America’s Frontline Doctors filed amici curiae briefs in both Mahmoud and Miller, urging the Court to reaffirm parents’ authority over their children’s medical and moral upbringing.
The lawmakers say a DOJ investigation could affect two vaccine-mandate lawsuits currently pending in New York—Children’s Health Defense v. McDonald and Doe v. Oceanside Union Free School District—and could influence legislative efforts in other states. Bills to eliminate religious exemptions have recently been introduced in Massachusetts and Hawai‘i.

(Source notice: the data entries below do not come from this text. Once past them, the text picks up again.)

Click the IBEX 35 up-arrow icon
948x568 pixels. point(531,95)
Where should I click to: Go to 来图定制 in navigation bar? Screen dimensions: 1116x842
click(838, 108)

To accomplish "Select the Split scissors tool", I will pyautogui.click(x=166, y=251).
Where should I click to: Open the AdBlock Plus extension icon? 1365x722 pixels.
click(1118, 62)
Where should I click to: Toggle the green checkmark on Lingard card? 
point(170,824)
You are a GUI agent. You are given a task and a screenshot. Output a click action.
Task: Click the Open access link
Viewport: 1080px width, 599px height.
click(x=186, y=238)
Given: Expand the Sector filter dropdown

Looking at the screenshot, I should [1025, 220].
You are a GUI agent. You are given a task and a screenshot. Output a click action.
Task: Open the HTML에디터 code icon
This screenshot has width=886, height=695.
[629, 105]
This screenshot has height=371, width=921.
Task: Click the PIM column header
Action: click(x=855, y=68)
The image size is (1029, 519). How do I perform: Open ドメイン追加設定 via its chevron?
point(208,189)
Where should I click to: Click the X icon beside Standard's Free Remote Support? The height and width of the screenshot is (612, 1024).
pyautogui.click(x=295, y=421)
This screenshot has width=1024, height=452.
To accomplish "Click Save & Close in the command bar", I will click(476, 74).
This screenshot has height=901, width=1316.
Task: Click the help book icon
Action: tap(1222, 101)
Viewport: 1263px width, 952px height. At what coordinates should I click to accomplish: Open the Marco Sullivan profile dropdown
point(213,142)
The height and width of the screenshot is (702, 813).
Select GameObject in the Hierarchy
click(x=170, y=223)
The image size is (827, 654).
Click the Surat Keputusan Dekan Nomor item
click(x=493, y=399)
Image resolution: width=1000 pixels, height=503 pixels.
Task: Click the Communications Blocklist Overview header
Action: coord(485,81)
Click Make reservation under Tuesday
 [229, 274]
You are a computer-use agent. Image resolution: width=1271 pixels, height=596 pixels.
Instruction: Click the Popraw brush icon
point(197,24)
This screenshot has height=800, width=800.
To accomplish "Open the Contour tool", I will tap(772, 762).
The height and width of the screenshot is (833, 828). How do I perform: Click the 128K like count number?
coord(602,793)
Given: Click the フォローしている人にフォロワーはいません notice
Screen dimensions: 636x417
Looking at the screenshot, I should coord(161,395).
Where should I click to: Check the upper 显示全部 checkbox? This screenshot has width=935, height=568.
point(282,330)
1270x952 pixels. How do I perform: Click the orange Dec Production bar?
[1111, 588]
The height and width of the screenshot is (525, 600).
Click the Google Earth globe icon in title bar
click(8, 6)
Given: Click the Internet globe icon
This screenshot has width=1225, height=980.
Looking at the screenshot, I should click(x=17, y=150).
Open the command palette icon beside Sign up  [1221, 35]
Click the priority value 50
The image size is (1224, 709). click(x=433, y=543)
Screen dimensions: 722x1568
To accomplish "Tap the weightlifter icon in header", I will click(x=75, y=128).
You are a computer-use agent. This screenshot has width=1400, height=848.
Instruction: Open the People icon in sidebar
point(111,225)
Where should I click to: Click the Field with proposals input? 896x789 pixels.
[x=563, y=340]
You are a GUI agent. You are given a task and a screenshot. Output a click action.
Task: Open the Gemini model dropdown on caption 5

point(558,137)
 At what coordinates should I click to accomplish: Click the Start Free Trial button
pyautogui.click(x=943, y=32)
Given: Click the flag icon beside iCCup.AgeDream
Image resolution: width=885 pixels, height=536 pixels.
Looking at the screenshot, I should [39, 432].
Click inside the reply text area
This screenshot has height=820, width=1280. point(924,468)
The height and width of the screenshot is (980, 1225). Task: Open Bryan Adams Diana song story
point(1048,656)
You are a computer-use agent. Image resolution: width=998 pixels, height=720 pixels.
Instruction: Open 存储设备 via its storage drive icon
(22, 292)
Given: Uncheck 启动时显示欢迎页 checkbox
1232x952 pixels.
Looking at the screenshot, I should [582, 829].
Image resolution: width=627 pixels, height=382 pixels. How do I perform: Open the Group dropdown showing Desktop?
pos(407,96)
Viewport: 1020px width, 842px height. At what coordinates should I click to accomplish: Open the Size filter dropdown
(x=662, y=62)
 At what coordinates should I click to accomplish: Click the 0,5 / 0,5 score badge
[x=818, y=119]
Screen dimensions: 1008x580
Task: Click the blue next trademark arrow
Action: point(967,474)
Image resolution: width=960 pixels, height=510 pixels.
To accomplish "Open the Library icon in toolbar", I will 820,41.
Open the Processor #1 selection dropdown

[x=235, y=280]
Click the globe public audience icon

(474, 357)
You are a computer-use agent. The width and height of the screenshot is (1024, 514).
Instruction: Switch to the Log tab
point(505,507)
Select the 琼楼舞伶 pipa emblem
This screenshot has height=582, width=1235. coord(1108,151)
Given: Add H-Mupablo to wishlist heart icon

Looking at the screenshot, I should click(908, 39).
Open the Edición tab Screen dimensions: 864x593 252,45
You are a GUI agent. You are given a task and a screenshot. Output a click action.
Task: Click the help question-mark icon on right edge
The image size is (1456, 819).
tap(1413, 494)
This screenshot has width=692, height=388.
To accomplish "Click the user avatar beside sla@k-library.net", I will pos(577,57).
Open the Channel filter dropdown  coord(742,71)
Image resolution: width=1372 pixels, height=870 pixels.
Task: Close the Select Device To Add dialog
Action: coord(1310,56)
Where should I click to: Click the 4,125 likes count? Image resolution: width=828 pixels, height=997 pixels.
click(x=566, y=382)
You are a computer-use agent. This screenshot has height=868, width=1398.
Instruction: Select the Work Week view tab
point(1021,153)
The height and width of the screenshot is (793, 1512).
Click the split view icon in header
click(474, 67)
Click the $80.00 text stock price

“While we fully respect the principles of federalism and the state authority, such powers cannot come at the expense of the First Amendment that is guaranteed to every American,” the lawmakers wrote. “Our students deserve access to education without coercion or infringement on their religious beliefs.”
The letter was signed by Reps. Lauren Boebert (R-CO), Byron Donalds (R-FL), Paul Gosar (R-AZ), W. Gregory Steube (R-FL), Keith Self (R-TX), Beth Van Duyne (R-TX), Glenn Grothman (R-WI), Warren Davidson (R-OH), Harriet Hageman (R-WY), Ben Cline (R-VA), Troy Downing (R-MT), Anna Paulina Luna (R-FL), and Michael Cloud (R-TX).